Seema Pahwa’s writing is razor-sharp and  crystal-clear. Even the smallest  of characters have a  life  of their own.The  domestic politics is  never over-punctuated.  It emerges from the  deep creases and crevices  of  bereavement  like pebbles from the bottom  of  a  tranquil stream.

 Most of the time, Ms Pahwa knows when to draw the line.The  narrative pulls out of  an argument, no matter how heated,  before its gets too hot to handle. This is  not to say that she leaves the characters and their  grievances stranded or unfinished. The wise and  articulate  construct  of  the  dynamics of  bereavement  makes plenty of room for mood shifts and yet there is a consistency and a continuity to the ‘family tragedy’, as defined once by Tolstoy.

 Lucknow where  the  rites of passage are held is treated not as  a city of  marvelous experiences  but a mere tool  in the hands of the people who  live there.The director threads her way through the characters, Ramprasad’s genuinely grieving wife(Supriya Pathak, so  stately and supremely  immersed  in the tragedy) and his six children: four sons and two daughters each played with unsurpassable  scrupulosity  by  Manoj Pahwa, NinadKamath, Vinay Pathak, Parambrata Chattopadhyay, Anubha  Fatehpuri and Sarika  Singh. Each of these characters plunges into his or her part wholeheartedly unconditionally and  non-judgementally.
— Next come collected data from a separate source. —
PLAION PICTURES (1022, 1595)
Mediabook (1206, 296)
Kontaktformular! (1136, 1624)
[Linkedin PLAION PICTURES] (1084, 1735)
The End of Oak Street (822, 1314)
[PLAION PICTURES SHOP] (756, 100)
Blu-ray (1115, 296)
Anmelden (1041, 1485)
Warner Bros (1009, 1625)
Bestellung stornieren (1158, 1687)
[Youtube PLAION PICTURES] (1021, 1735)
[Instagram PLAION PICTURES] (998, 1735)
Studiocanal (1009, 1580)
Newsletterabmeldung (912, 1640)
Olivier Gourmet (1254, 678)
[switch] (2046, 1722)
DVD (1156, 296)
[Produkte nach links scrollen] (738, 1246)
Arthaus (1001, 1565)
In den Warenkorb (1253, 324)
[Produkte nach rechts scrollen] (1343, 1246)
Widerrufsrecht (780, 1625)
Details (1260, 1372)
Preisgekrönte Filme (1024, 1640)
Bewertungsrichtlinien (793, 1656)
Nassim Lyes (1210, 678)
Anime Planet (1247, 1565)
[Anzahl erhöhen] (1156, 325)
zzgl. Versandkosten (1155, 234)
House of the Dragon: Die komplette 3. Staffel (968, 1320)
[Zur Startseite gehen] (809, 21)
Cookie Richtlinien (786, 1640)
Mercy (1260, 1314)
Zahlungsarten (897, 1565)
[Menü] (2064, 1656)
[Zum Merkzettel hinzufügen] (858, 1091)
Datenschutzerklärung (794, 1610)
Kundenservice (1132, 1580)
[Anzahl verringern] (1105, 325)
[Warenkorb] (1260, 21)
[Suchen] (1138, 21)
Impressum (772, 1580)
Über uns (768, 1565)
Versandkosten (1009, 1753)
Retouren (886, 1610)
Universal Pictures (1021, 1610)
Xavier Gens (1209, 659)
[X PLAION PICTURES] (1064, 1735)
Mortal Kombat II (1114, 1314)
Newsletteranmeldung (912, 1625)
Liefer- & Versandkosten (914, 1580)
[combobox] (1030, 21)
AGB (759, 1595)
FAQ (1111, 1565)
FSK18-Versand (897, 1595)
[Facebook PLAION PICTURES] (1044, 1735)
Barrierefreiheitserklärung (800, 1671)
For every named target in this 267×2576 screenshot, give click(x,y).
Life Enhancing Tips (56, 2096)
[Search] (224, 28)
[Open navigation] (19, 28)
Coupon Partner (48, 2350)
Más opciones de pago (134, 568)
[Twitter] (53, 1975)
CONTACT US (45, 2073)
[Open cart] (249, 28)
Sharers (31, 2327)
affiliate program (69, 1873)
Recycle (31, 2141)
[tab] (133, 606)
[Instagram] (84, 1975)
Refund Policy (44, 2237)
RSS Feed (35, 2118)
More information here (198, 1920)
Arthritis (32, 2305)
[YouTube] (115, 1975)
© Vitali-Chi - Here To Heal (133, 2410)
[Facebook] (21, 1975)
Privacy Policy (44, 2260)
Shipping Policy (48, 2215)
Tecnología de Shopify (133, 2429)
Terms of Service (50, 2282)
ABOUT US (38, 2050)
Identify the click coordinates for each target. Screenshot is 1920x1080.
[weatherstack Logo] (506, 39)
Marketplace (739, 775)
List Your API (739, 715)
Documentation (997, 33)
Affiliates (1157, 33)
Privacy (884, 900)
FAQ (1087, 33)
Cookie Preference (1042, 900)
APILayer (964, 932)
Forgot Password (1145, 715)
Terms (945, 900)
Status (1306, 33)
Since I haven’t seen much of Ms Fatehpuri’s work before she is a special  revelation. The  mercurial changes in mood are  recorded with  a casual grace that comes naturally to a director who knows her milieu  only to well.

Other stand-out performances come from Konkona Sen Sharma as the youngest son’s disgruntled  wife  and Vikrant Massey as the eldest son’s son. The two share a dangerous  complicated relationship that could snowball into  a sequel. I wouldn’t mind , as  long NaseeruddinShah  returns from the dead. His strong presence is felt throughout this spirited  vivacious  gentle  and occasionally vicious film(the drunken eldest son telling his brothers  that he had seen his parents  “doing  it”  will make you squirm)  on death and  its aftermath when every bereaved  sits down to do the math.